Actuaba a plena luz del día, sobre todo en los ejes comerciales de El Llano y Contrueces. Elegía establecimientos regentados por mujeres que, a ser posible, se encontraran solas al frente del negocio. «Dame todos los billetes que tengas», les decía a sus víctimas mientras las amenazaba con un cuchillo de grandes dimensiones. Repetía la misma frase una y otra vez, cada vez que daba un golpe. Entre el 25 de enero y el 1 de febrero, perpetró seis atracos a punta de navaja. La alarma cundió entre los pequeños comerciantes de estos dos barrios y de zonas cercanas como Pumarín.
La comisaría de Gijón organizó un amplio dispositivo de vigilancia encaminado a localizar al autor de estos hechos. Los agentes sólo contaban para ello con la descripción física del individuo que habían facilitado las mujeres asaltadas en su declaración. La persona a la que buscaban era un hombre de complexión delgada, tez morena -posiblemente gitano- y escasa estatura. Ninguna de las víctimas pudo ver con claridad su rostro, dado que el ladrón se cubría la cara con su propia ropa para evitar así poder ser identificado. Este detalle hizo sospechar a los policías encargados del caso que podría tratarse de un delincuente con antecedentes, conocido en la comisaría.

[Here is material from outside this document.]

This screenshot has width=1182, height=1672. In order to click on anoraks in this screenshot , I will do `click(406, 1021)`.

La investigación fue llevada a cabo por el Grupo de Delincuencia Urbana IV. Las pesquisas se desarrollaron de forma muy rápida, dado que el hombre al que buscaban llegaba a cometer hasta tres robos en un mismo día. Se analizaron casos antiguos registrados en la ciudad y en el resto de Asturias en los que el delincuente utilizase el mismo modus operandi. Tras una primera selección, se centraron en los individuos cuyos rasgos coincidían con la descripción física dada por las víctimas. El cerco se fue estrechando poco a poco. Las pesquisas realizadas por los agentes con posterioridad al último robo permitieron obtener información lo suficientemente sólida como para imputar los seis delitos a una persona: Francisco J. B., de 26 años y con domicilio desconocido.
El joven, de etnia gitana, había sido arrestado en doce ocasiones por delitos contra la propiedad cometidos en Gijón y sus alrededores. Los investigadores repartieron su fotografía a todas las patrullas de la Brigada de Seguridad Ciudadana. El pasado día 8, por la noche, un zeta localizó al sospechoso caminando por la calle.

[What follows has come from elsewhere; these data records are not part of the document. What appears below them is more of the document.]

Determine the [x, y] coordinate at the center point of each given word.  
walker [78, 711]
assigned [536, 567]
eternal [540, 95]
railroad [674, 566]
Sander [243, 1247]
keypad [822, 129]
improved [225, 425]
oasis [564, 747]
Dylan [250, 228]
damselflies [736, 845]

Los agentes se aproximaron a él y, cuando se situaron a su altura, salieron del vehículo y le detuvieron. El joven fue conducido a la comisaría, donde prestó declaración en calidad de acusado. Al día siguiente fue puesto a disposición del juzgado número 2 de Gijón. Su titular le dejó en libertad con cargos, pese a que tiene antecedentes por robo, el mismo delito del que se le acusa.